List each line in the items below that contains the string "Given", copying every such line in full.
★ ★ ★ ★
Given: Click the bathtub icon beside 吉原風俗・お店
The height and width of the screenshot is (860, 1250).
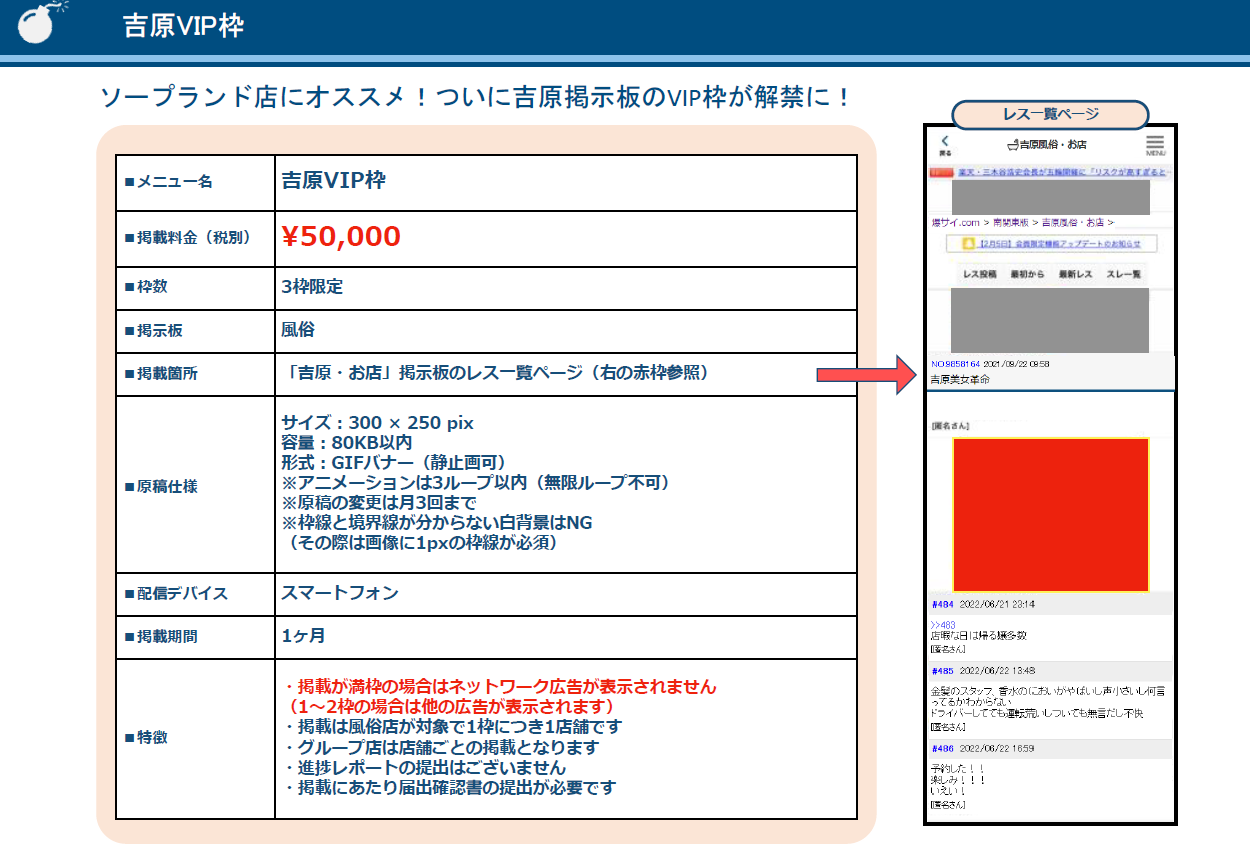Looking at the screenshot, I should [x=1013, y=143].
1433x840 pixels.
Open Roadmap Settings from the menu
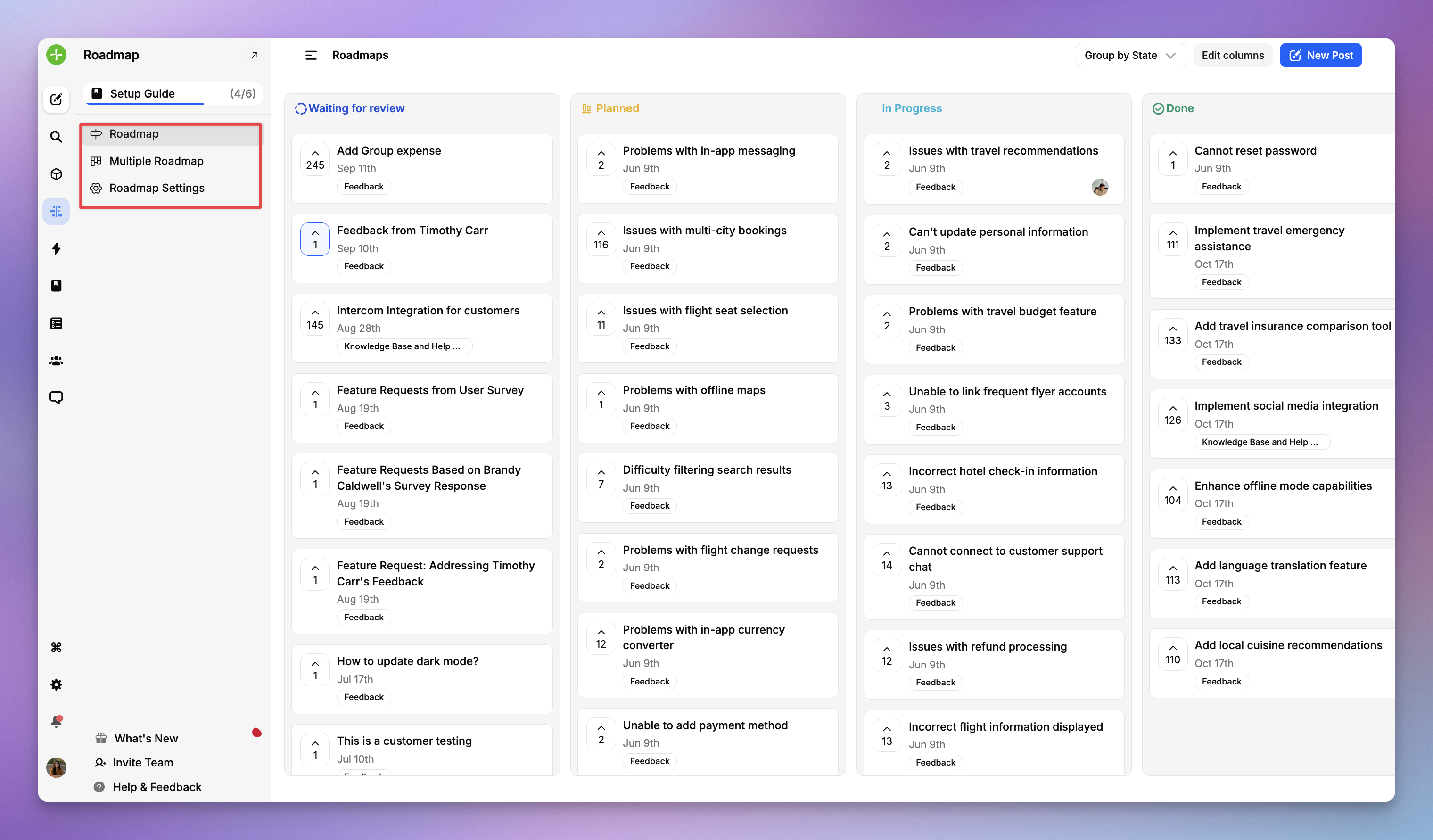click(x=157, y=188)

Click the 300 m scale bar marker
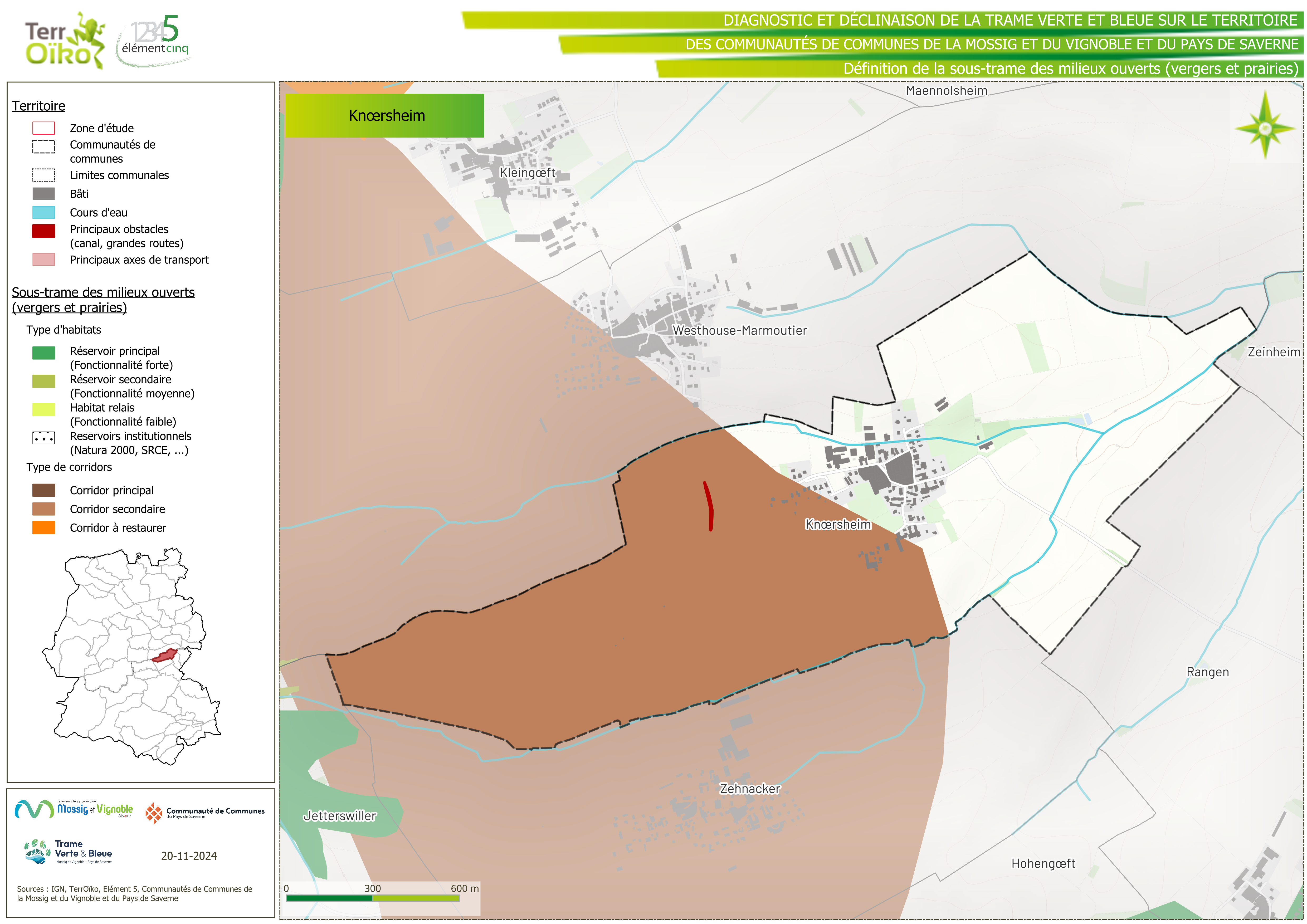(x=372, y=888)
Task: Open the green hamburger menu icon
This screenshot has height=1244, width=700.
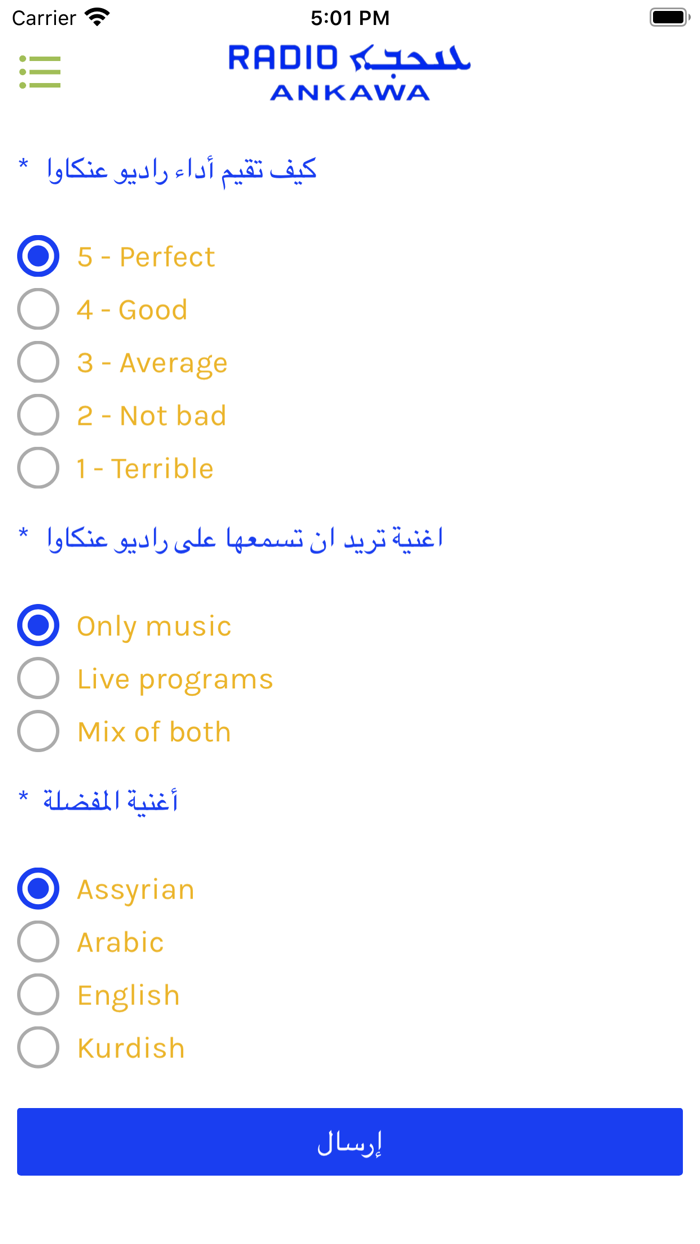Action: pyautogui.click(x=40, y=72)
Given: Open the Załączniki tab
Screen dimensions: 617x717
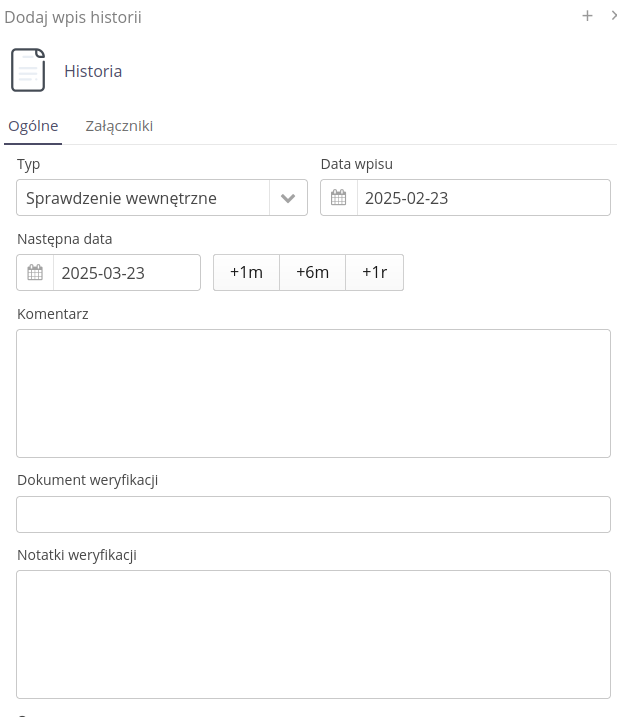Looking at the screenshot, I should coord(119,126).
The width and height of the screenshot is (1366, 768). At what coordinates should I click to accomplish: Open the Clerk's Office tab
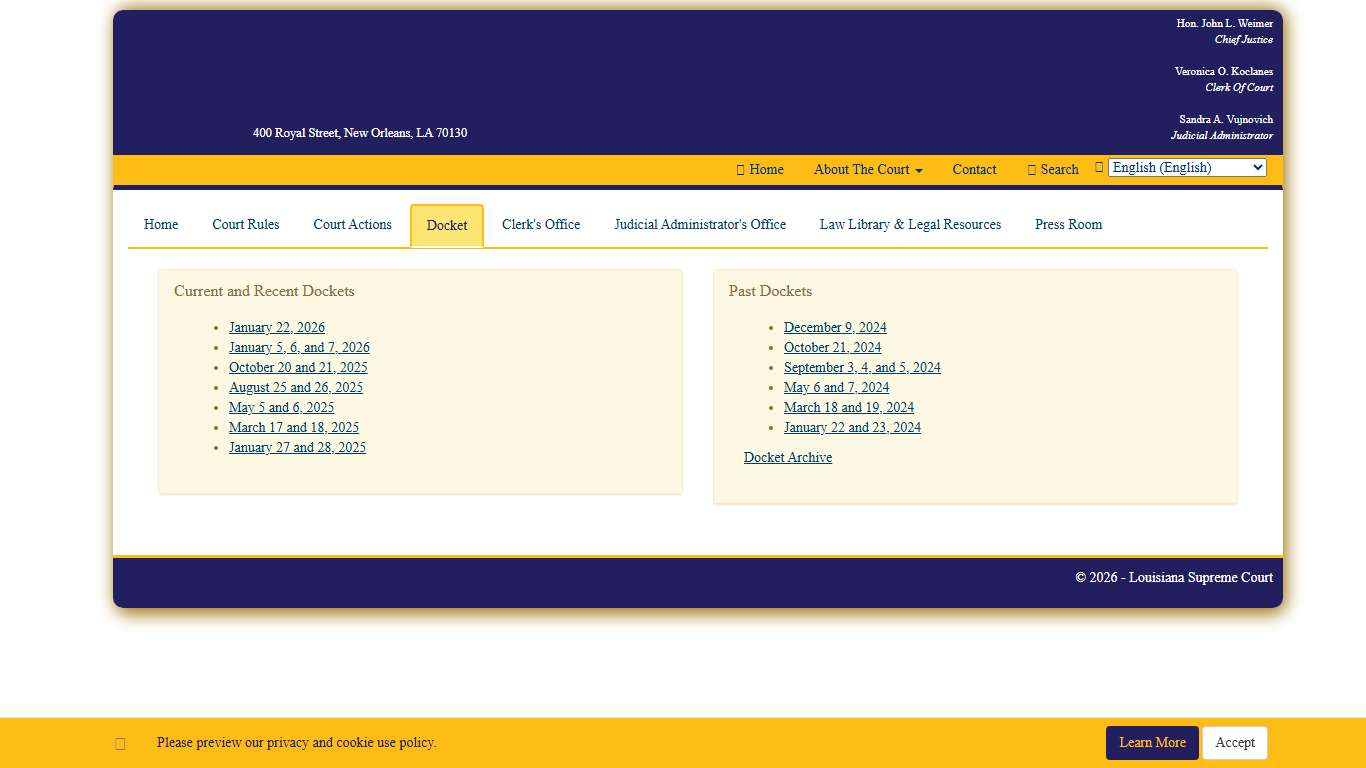click(x=541, y=224)
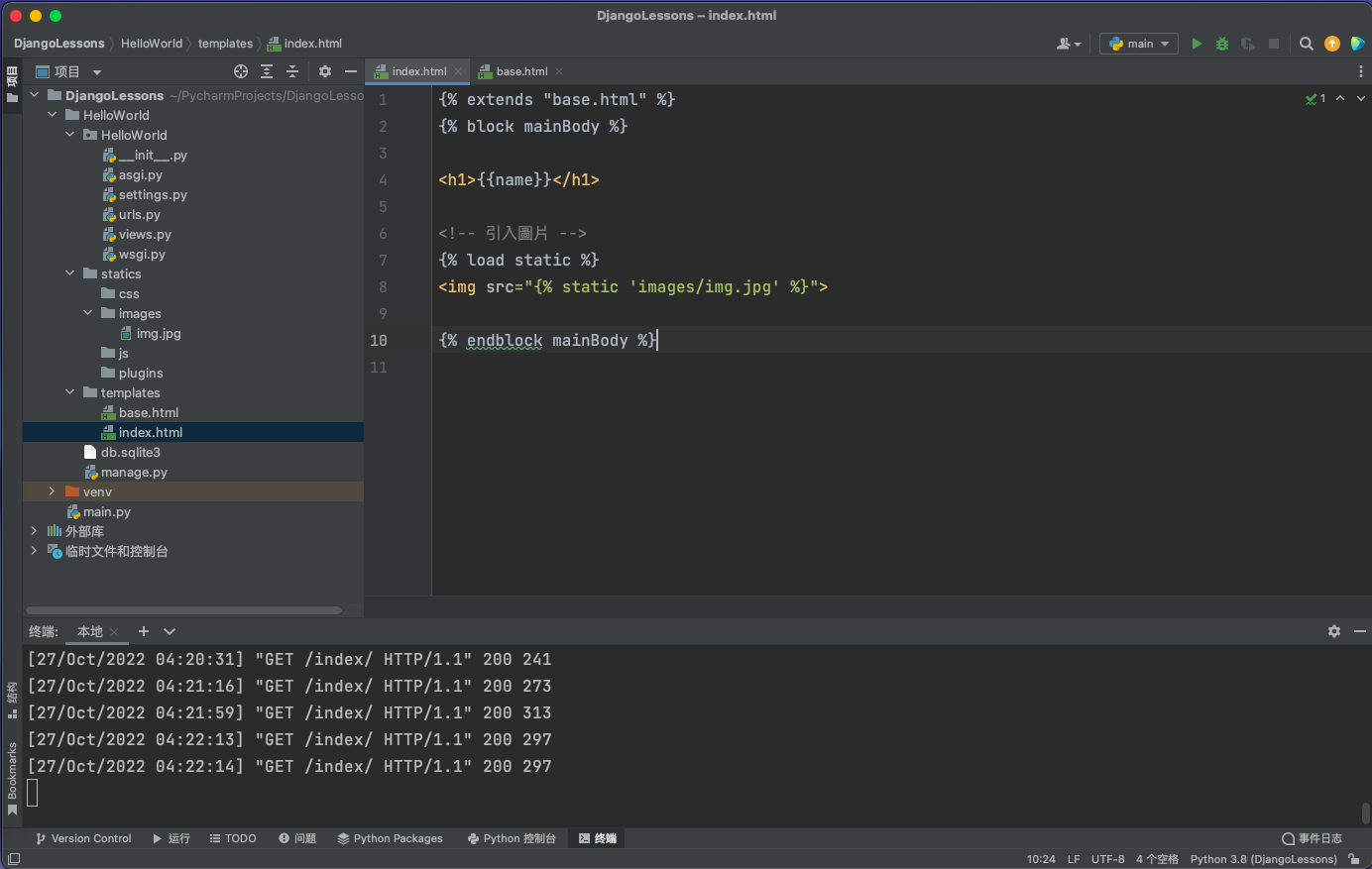Click Python 3.8 interpreter in status bar
Screen dimensions: 1372x869
point(1263,859)
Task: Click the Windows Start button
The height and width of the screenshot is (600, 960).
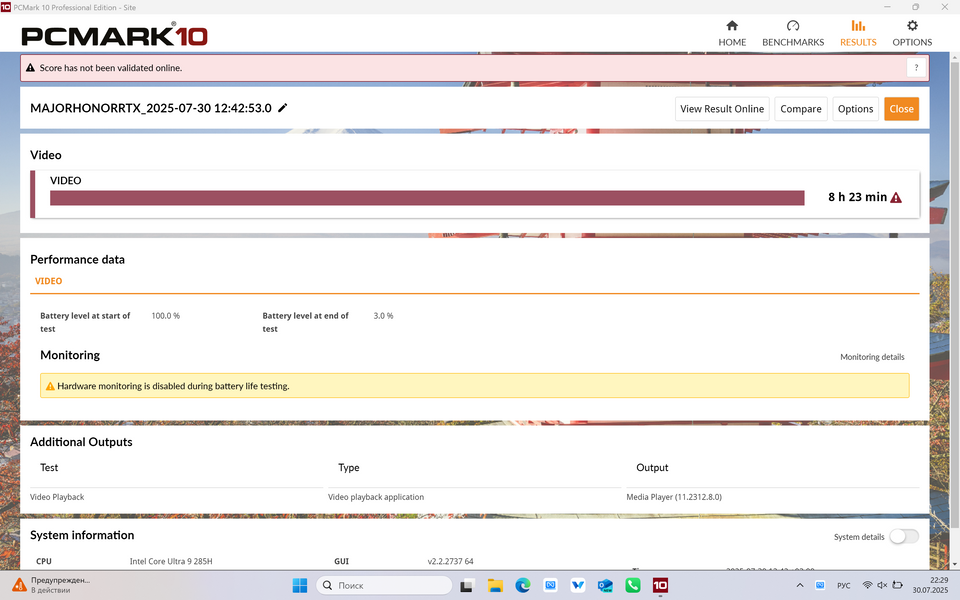Action: (x=299, y=585)
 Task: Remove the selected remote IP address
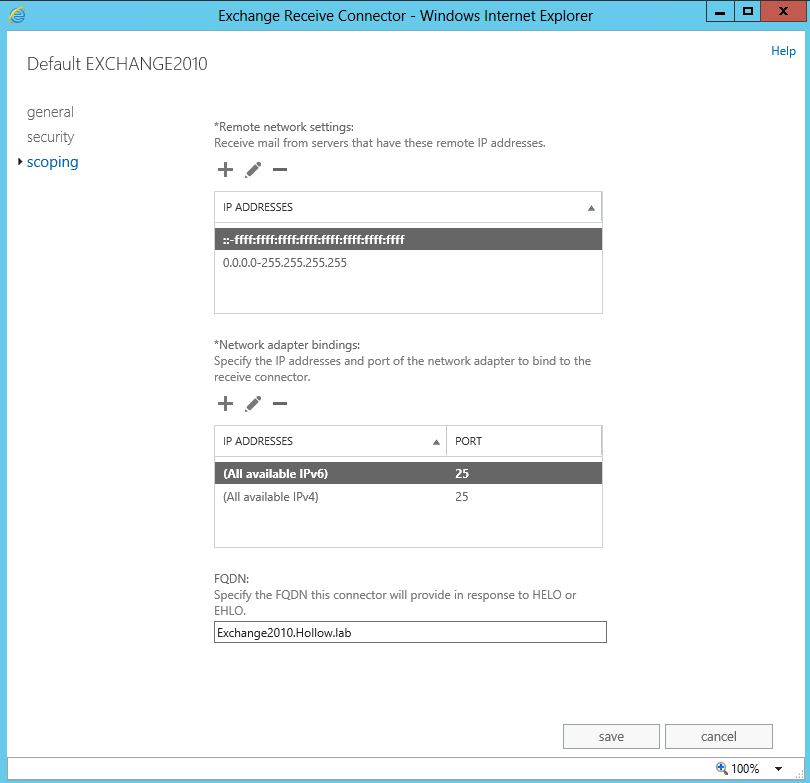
★ ★ ★ ★
__Correct response__.
Given: Click the bathtub icon beside 吉原風俗・お店
Given: Open the Załączniki tab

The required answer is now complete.